Cuando se dispone de un presupuesto muy bajo para la comida, es recomendable seleccionar primordialmente los alimentos que no tengan desperdicio o que tengan muy poco, o bien asegúrate de que ese “desperdicio” se podría utilizar en alguna otra forma.
Por ejemplo los huesos de carne se podrían usar para preparar un sustancioso caldo, de esta manera ya no se considerarían como desperdicio.
Sin embargo el costo de la carne sube demasiado cuando tiene una alta cantidad de grasa, pellejo o cartílago que luego hay que desechar. Por esto es recomendable calcular los costos de tus compras por lo que cuesta cada ración, no por cada kilogramo.
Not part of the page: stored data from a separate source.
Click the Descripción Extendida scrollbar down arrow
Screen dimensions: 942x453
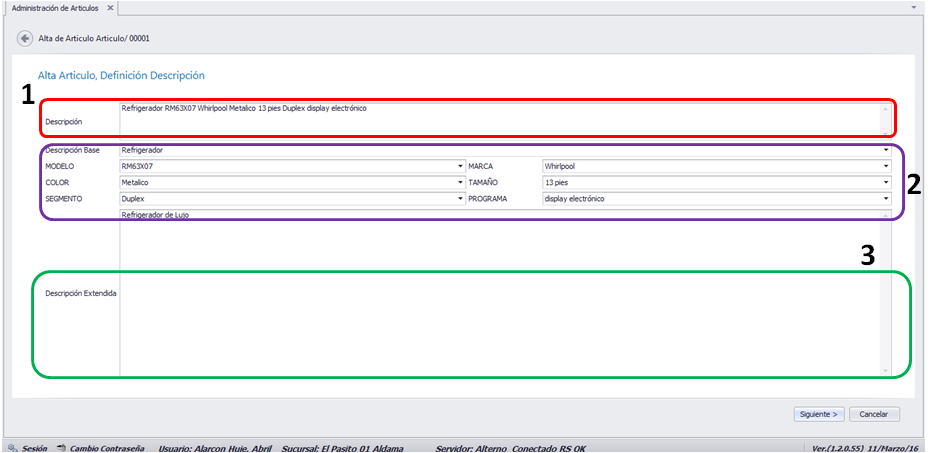click(886, 371)
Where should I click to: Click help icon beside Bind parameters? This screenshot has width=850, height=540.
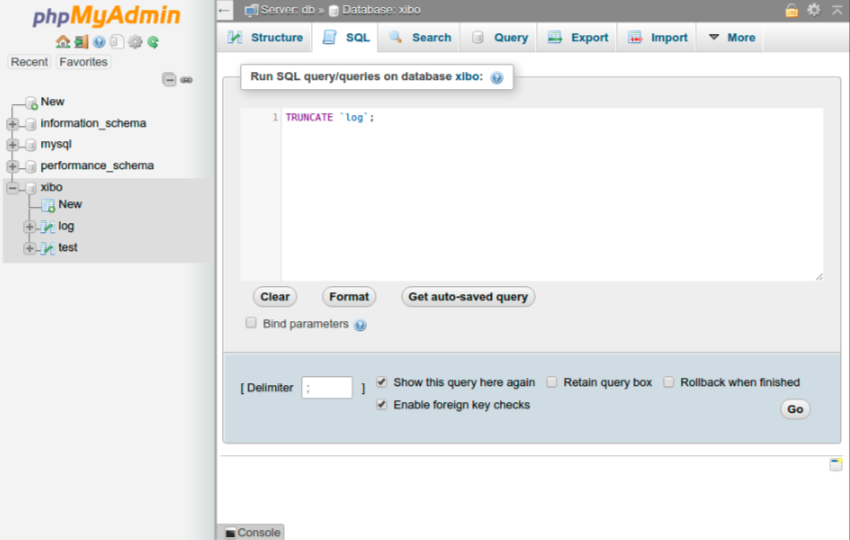(x=360, y=325)
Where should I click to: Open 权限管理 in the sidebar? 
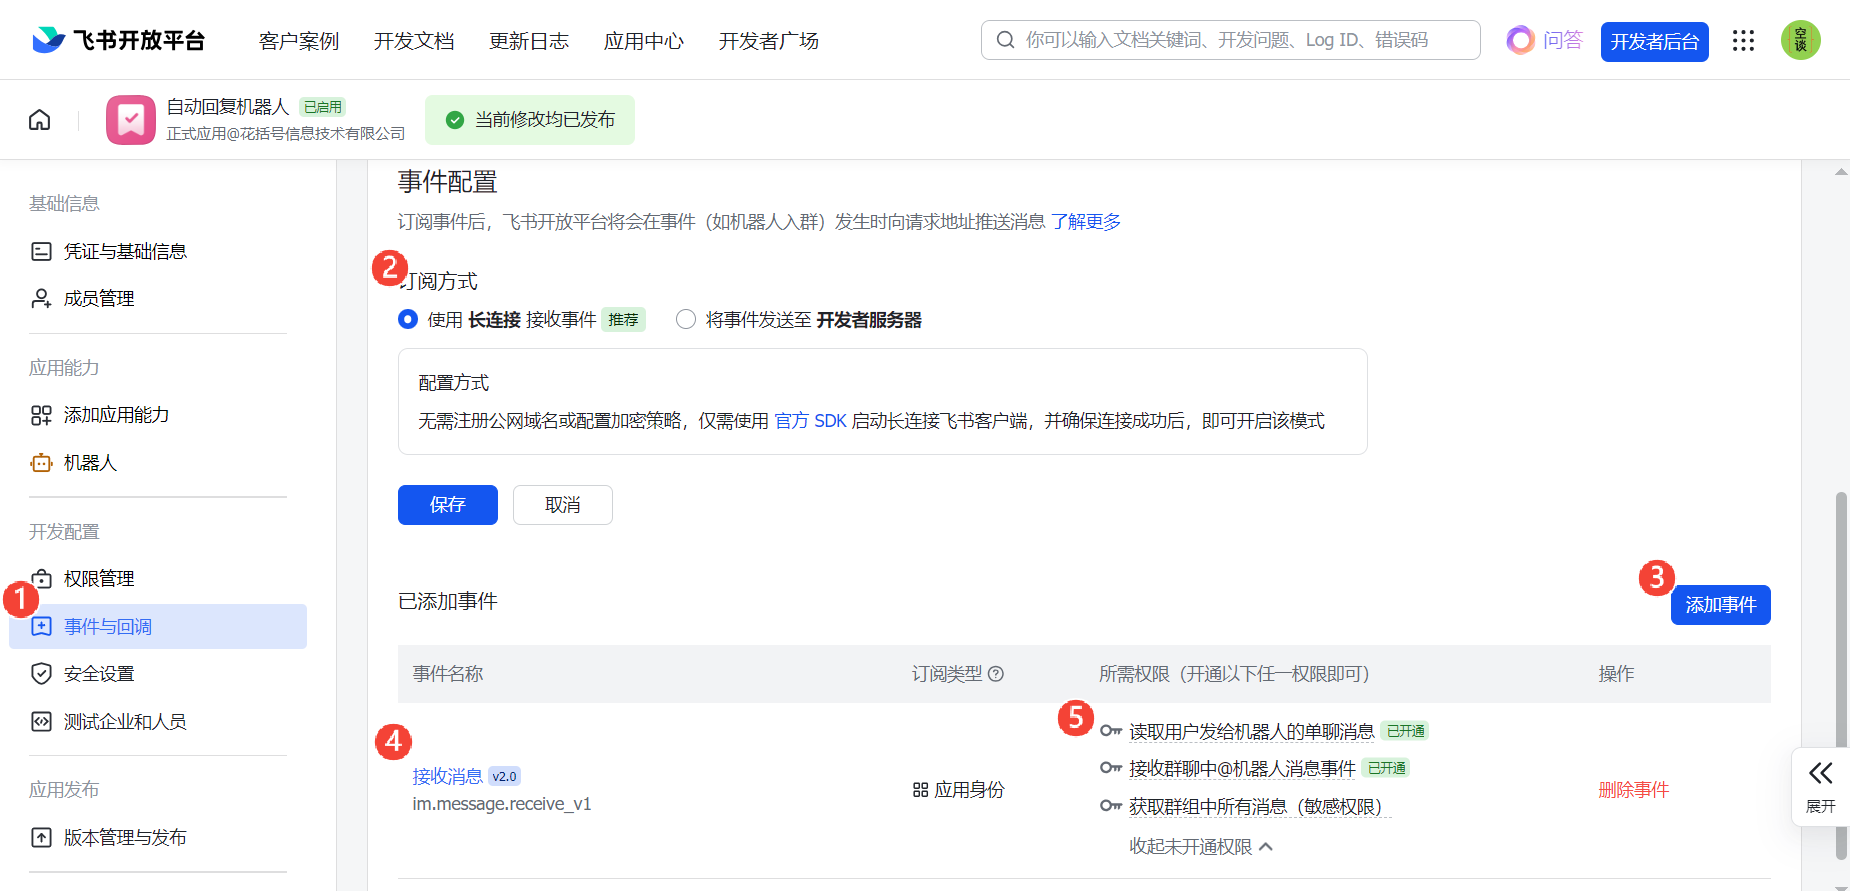(x=98, y=579)
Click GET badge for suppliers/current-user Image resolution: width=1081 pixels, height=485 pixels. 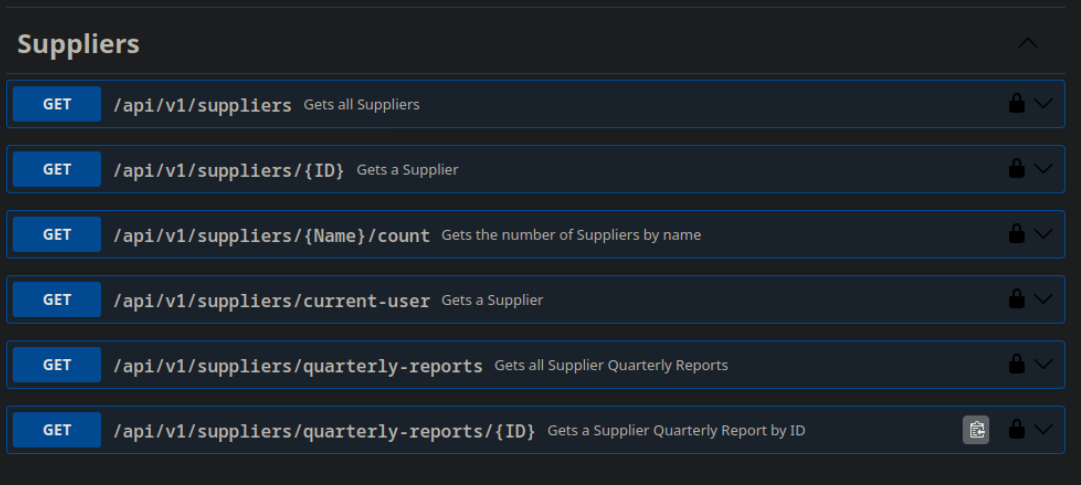click(57, 300)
Como norma general, no compre más queso fresco (queso crema, queso cottage) del que vaya a usar en el lapso de una semana. Los quesos duros (el parmesano y otros quesos para rallar) pueden guardarse durante mucho tiempo. La conservación de los quesos depende de la etapa de añejamiento en que estén cuando se compran.
Es preciso evitar la carne que tenga mucha grasa y hueso, a menos que sea posible utilizar lo que de otra forma seria desperdicio, por ejemplo, los huesos se pueden usar para preparar caldo y la grasa podría servir para cocinar algunos platillos que la requieren en lugar de aceite o grasa comercial.
En general no compre frutas y verduras agrietadas, magulladas o aguadas. La fruta buena debe tener la pulpa firme y pesar bastante en relación a su tamaño. Las verduras como acelgas, espinacas, etc., deben tener las hojas tersas, lustrosas, y frescas de color verde brillante.
* Si al preparar los alimentos se te pasa la mano de sal, no te preocupes por que solo necesitas agregar papas crudas cortadas en trozos, y cuando tu platillo esté listo, retíralas de tu comida pues ya han absorbido toda la sal.